Ruby Sparks, the best non-superhero film of the summer and just out on DVD and Blu-ray, bucks many conventions of Hollywood romantic comedies. For one, it eschews the love-conquers-all motif of most romcoms. In this tale, love is the problem.

Ruby Sparks stars Paul Dano and Zoe Kazan—hardly household names, as is usually the case with studio romcoms. But as a real-life couple, their onscreen interactions have a life and physicality to them usually missing in romantic comedies. There is a subtle but distinct difference between chemistry and believability; an onscreen couple may look good together, but you may never believe them as a perfect match. Dano and Kazan pass muster in both categories.

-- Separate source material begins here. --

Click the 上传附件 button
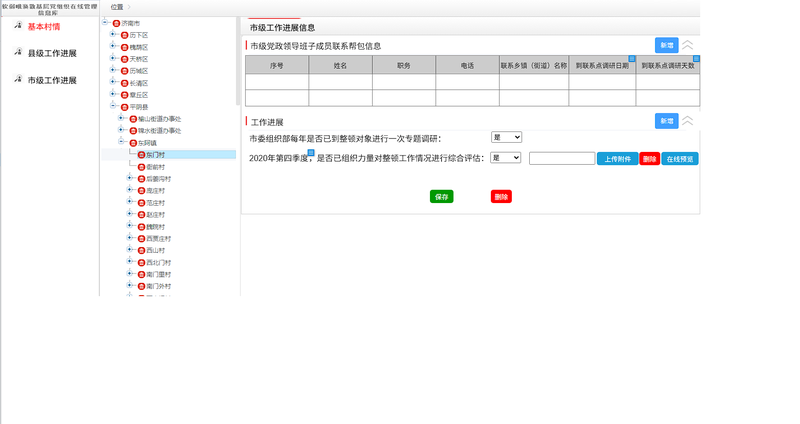The height and width of the screenshot is (424, 800). click(616, 159)
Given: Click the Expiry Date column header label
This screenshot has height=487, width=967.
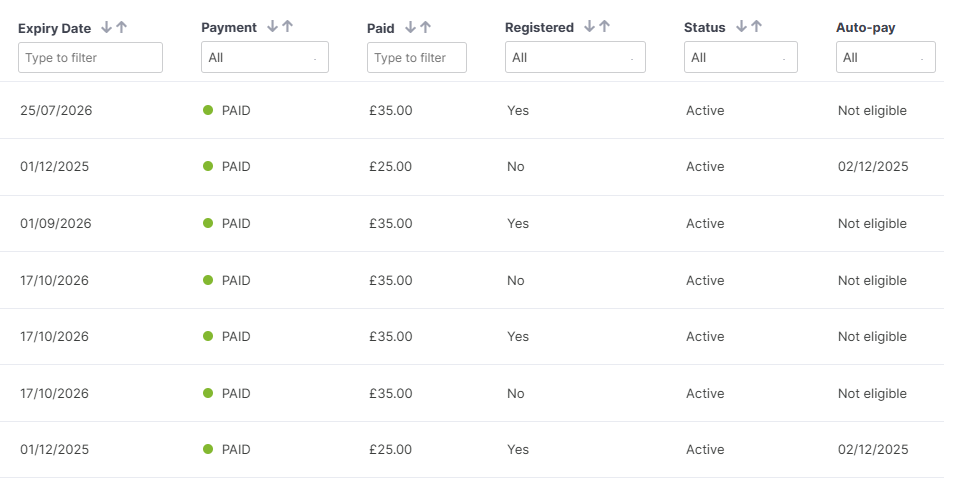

Besides, the real star of the film is the screenplay by Kazan, the granddaughter of famed director Elia Kazan (A Tree Grows in Brooklyn, On the Waterfront, A Streetcar Named Desire). Ruby Sparks has the wit and emotional heft of a Nora Ephron story, and the roots of a Twilight Zone episode as a brilliant but struggling young author named Calvin Weir-Fields (Dano) writes his ideal woman, Ruby Sparks (Kazan), into existence and discovers that he has complete control over her by whatever he types.

Calvin’s older brother Harry (Chris Messina in spot-on comic relief) believes Ruby is the perfect woman, one whose personality, mood, and sexual appetite can be changed at any whim by her creator. But as Ruby and Calvin’s relationship transitions from the honeymoon to the “normal” phase of love and its myriad complications, Calvin’s darker side emerges, and his need to control her threatens to undo both of them.

Ruby Sparks is funny and sweet, but there’s a persistent thread of dramatic tension running through the film, given Calvin’s godlike powers over Ruby. It’s only a matter of time before this control and his own foibles get the best of him. His final confrontation with Ruby, as he bangs commands into his typewriter, controlling her like a master puppeteer, is wrenching and horrifying and also heartbreaking, as his deep love for her is reduced to petty jealousy and cruel rage, while she can only look on, as his puppet, powerless to stop him.

Annette Bening has a small but nice turn as Calvin’s mother and Antonio Banderas as her artistic lover. Theirs is a loving relationship between equals that Calvin quietly aspires to but knows he can never have with Ruby.

There’s strong subtext in Ruby Sparks, which co-directors Jonathan Dayton and Valerie Faris bring out in subtle ways. This real-life couple also teamed up to direct Little Miss Sunshine, which also featured Dano, and Ruby Sparks is a similarly quirky comedy-drama, only with a darker third act. Ruby Sparks is a complicated love story that doesn’t settle for easy resolutions. And it’s all the better—and more realistic—for it.